Thomas had previously tried other immunotherapy treatments – including interleukin and Yervoy – before starting Keytruda in 2012. She claims to have felt the effects after just two rounds of treatment:

“My hair is back and I am fat and happy.”

Why Doesn’t Keytruda Help All Patients?

In the one major clinical study on Keytruda, it was seen to affect approximately one third of all patients. In other words, one out of three patients involved in the clinical trial were able to successfully shrink their tumors while taking the drug.

The big question surrounding Keytruda is: why didn’t it affect more than one third of all patients?

Researchers have a few different theories about this.

Dr. Len Lichtenfeld, deputy chief medical officer for the American Cancer Society, said the following:

“One hopes that by using immunotherapy the body can respond to whatever happens but cancer cells are clever and can develop workarounds for the various treatments.”

Lichtenfeld also cautioned that it was unclear whether or not Keytruda actually cured Jimmy Carter of his cancer. His current cancer-free status may be a genuine remission caused by Keytruda. Or it could be the result of radiation. Or his cancer may simply be too small to notice and could be preparing for a return:

“It's always tough to label someone cancer-free because there may be cells that doctors haven't detected, but it's possible that removing the mass in his liver several months ago allowed his immune system — along with radiation and the drug Keytruda — to fight the four lesions in his brain. The surgery and radiation may have done it. We may not know if he is responding or not.”

In Another Study, 76% of Keytruda Users Saw a Meaningful Reduction in Cancer

In a Phase 1 study on Keytruda, researchers tested the effects of the drug in combination with Celgene’s Revlimid as well as the corticosteroid dexamethasone. Participants in this study were patients whose disease had progressed after they had already received several other treatments – including those whose treatments had not been previously helped with Revlimid.

Among the 17 patients available for evaluation in the ongoing 50-patient trial, the overall response rate was 76%. In other words, 13 of 17 had a “meaningful reduction in cancer”.

Researchers cautioned that this work was preliminary and that the full results from the remaining 33 patients still needed to be evaluated.

Meanwhile, Keytruda is currently being tested on some 30 different tumor types. It’s being tested on its own and used in conjunction with other medicines.

Who Makes Keytruda?

Keytruda is made by pharmaceutical giant Merck & Co (NYSE: MRK).

Merck recently announced the new findings at the 57th American Society of Hematology (ASH) Annual Meeting. The company discussed how Keytruda was being tested on 30 different cancer types in clinical trials.

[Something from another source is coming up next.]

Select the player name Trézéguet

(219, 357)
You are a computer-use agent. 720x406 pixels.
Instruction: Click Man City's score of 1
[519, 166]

The company also displayed data across five presentations, including releasing data on the myeloma trials and updated findings on Keytruda’s effectiveness towards Hodgkin lymphoma.

Merck Oncology is a division of Merck & Co. The organization’s goal is “to translate breakthrough science into innovative oncology medicines to help people with cancer worldwide.”

You can stay up to date on the clinical trials for Keytruda here: Merck.com/clinicaltrials

Merck & Co. is headquartered in Kenilworth, New Jersey, and is one of the largest pharmaceutical companies in the world today. The American pharmaceutical giant was founded in 1889.